**Set problem**
Write out the material line for line, unchanged, from the line that contains "注册 (1078, 20)" down to the line that contains "Win2008-32 (835, 746)", including both of those lines.

**Records provided**
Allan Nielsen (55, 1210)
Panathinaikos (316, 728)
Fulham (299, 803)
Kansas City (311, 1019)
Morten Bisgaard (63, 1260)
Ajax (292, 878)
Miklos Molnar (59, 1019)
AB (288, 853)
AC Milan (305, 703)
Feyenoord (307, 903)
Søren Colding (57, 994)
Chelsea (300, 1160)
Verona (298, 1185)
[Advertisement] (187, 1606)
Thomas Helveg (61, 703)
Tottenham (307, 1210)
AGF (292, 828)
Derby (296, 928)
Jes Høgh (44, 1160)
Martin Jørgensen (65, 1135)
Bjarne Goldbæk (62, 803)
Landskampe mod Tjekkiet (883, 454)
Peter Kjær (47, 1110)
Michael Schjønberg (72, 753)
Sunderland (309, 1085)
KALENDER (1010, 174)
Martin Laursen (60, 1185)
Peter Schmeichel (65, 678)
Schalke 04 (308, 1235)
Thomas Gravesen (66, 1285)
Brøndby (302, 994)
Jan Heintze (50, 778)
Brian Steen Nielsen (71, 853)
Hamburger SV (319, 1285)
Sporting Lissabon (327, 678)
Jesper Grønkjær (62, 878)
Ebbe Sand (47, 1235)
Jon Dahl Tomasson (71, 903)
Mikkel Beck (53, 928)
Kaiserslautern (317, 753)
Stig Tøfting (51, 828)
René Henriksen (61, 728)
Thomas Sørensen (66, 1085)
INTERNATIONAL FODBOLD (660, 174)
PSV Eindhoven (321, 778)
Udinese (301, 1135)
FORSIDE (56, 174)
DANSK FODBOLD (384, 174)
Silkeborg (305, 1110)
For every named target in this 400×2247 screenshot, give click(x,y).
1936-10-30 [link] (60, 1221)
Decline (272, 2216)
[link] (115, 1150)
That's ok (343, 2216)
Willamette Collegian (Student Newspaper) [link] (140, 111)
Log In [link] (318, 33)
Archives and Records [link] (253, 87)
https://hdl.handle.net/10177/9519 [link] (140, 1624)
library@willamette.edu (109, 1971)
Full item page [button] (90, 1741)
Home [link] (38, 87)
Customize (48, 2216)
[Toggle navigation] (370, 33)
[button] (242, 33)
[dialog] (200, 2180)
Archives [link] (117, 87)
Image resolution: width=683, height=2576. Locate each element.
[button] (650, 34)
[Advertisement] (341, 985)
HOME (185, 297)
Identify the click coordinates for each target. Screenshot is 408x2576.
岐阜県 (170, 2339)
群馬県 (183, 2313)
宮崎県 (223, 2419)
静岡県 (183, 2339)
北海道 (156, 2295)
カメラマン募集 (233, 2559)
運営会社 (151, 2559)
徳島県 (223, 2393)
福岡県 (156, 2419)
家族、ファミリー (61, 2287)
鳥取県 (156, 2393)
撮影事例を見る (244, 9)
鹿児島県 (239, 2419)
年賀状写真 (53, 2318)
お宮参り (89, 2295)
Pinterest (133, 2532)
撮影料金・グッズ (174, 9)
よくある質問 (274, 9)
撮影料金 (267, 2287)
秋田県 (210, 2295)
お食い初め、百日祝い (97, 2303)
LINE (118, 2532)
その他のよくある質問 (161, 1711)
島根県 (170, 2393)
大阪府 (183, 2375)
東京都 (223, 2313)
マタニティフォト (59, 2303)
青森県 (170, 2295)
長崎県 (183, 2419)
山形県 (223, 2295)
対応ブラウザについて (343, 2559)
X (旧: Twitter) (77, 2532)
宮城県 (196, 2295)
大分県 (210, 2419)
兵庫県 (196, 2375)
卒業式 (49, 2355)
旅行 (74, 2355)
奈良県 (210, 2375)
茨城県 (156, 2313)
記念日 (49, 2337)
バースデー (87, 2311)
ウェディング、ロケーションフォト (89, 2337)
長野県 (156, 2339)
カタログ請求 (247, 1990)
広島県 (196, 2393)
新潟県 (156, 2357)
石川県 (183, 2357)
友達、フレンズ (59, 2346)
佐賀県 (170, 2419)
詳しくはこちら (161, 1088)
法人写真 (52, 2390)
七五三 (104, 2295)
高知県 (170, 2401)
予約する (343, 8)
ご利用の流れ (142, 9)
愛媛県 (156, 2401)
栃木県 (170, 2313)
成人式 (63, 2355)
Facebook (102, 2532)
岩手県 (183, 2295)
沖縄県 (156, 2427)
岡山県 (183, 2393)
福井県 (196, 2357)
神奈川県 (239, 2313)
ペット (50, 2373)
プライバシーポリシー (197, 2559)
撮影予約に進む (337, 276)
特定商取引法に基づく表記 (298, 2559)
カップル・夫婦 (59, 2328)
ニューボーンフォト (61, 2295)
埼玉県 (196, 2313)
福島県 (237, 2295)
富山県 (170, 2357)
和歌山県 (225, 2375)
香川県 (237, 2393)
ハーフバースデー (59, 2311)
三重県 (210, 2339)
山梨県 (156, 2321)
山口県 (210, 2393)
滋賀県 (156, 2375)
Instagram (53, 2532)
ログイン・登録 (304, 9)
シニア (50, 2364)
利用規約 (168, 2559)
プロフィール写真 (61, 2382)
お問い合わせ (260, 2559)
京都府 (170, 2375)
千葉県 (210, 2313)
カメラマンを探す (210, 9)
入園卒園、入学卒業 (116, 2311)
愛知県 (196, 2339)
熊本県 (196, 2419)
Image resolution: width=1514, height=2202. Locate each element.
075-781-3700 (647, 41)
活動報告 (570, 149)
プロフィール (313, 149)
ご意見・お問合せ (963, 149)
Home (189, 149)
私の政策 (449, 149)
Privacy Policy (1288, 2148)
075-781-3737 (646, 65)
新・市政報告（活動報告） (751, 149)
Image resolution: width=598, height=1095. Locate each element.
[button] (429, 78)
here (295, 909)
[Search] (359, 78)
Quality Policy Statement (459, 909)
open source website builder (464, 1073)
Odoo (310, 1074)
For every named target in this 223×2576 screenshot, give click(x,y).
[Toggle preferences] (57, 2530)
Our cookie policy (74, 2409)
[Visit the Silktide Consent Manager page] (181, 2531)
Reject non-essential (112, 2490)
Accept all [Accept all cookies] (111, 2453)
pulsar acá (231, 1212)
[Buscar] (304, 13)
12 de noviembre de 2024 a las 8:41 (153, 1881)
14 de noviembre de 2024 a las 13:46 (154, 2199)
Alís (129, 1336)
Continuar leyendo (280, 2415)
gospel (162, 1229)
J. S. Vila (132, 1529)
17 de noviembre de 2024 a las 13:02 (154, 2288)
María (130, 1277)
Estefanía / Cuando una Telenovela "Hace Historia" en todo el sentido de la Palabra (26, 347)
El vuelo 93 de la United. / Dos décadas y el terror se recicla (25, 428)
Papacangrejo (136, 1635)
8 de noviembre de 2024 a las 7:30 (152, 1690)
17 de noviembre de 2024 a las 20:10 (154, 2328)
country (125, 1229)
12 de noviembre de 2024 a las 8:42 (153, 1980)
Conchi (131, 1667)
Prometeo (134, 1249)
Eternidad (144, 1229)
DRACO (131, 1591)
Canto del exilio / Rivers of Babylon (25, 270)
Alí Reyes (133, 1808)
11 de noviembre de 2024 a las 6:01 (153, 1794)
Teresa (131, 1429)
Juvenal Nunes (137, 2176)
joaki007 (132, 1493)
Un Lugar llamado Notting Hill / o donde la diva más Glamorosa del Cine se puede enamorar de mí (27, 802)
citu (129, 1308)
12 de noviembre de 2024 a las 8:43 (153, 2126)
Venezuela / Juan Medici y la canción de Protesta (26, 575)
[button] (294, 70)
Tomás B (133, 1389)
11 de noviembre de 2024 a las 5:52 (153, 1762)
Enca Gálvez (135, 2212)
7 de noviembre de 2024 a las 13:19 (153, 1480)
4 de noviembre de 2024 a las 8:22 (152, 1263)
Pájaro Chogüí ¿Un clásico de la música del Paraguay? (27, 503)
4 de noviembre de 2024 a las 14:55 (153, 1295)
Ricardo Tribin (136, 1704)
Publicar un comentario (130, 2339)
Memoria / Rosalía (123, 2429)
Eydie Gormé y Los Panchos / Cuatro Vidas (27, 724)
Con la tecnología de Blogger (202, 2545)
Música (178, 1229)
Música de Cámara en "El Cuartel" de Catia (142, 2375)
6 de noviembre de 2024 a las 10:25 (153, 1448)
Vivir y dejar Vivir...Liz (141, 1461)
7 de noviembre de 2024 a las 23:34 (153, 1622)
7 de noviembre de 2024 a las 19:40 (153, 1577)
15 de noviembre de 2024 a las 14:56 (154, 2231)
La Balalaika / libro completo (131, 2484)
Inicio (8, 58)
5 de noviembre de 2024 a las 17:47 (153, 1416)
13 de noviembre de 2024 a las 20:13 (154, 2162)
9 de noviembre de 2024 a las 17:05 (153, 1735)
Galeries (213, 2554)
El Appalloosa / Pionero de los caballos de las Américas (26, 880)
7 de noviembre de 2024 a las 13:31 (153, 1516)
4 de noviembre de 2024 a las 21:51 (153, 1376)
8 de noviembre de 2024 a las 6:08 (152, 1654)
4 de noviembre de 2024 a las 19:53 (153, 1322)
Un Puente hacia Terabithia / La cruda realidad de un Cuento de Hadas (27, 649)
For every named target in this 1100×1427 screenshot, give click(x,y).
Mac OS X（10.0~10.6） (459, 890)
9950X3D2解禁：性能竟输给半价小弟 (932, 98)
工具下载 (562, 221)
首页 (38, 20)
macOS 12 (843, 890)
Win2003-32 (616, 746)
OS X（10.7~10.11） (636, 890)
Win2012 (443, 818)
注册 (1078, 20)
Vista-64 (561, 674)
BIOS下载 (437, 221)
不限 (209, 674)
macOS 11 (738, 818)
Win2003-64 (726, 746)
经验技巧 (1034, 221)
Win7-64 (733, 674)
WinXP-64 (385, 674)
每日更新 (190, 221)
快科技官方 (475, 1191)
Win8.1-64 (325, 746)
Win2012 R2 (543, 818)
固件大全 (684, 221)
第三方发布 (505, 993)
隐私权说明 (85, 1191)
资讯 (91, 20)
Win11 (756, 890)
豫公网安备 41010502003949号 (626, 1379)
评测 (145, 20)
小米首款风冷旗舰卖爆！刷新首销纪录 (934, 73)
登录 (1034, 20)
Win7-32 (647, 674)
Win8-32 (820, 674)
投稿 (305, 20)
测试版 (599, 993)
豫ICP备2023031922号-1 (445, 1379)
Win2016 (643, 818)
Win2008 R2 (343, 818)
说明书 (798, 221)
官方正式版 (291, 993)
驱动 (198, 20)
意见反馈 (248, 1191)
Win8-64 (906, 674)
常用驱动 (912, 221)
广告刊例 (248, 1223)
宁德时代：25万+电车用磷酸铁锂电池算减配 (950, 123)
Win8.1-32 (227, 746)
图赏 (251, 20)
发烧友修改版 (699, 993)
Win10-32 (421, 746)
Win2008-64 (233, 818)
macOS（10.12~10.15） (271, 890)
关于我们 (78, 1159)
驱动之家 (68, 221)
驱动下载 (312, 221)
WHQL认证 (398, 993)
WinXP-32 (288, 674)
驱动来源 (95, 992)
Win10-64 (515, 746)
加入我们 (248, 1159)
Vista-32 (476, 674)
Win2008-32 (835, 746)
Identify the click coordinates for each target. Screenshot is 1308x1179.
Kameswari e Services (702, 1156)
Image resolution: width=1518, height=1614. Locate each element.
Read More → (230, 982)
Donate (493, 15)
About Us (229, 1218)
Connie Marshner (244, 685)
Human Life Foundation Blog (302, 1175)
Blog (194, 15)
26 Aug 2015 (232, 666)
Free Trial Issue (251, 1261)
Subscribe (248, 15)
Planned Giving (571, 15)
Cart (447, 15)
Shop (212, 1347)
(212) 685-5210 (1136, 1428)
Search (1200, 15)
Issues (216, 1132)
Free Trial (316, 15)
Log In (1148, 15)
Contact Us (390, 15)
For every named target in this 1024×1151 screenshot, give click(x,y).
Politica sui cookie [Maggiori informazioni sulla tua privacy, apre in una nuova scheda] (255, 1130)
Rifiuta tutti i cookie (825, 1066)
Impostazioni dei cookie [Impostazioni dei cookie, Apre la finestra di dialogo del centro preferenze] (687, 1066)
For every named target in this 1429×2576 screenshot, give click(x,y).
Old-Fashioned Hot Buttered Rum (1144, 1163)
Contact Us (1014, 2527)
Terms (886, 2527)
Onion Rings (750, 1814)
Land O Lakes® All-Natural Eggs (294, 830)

**Expected answer**
注册 (1078, 20)
Vista-64 (561, 674)
BIOS下载 (437, 221)
不限 (209, 674)
macOS 11 (738, 818)
Win2003-64 (726, 746)
经验技巧 (1034, 221)
Win7-64 (733, 674)
WinXP-64 (385, 674)
每日更新 (190, 221)
快科技官方 (475, 1191)
Win8.1-64 (325, 746)
Win2012 R2 (543, 818)
固件大全 (684, 221)
第三方发布 (505, 993)
隐私权说明 (85, 1191)
资讯 (91, 20)
Win11 (756, 890)
豫公网安备 41010502003949号 (626, 1379)
评测 (145, 20)
小米首款风冷旗舰卖爆！刷新首销纪录 (934, 73)
登录 (1034, 20)
Win7-32 (647, 674)
Win8-32 (820, 674)
投稿 (305, 20)
测试版 (599, 993)
豫ICP备2023031922号-1 (445, 1379)
Win2016 (643, 818)
Win2008 R2 (343, 818)
说明书 (798, 221)
官方正式版 (291, 993)
驱动 (198, 20)
意见反馈 (248, 1191)
Win8-64 (906, 674)
常用驱动 (912, 221)
广告刊例 (248, 1223)
宁德时代：25万+电车用磷酸铁锂电池算减配 (950, 123)
Win8.1-32 (227, 746)
图赏 (251, 20)
发烧友修改版 (699, 993)
Win10-32 (421, 746)
Win2008-64 (233, 818)
macOS（10.12~10.15） (271, 890)
关于我们 (78, 1159)
驱动之家 (68, 221)
驱动下载 (312, 221)
WHQL认证 (398, 993)
WinXP-32 (288, 674)
驱动来源 (95, 992)
Win10-64 (515, 746)
加入我们 (248, 1159)
Vista-32 (476, 674)
Win2008-32 (835, 746)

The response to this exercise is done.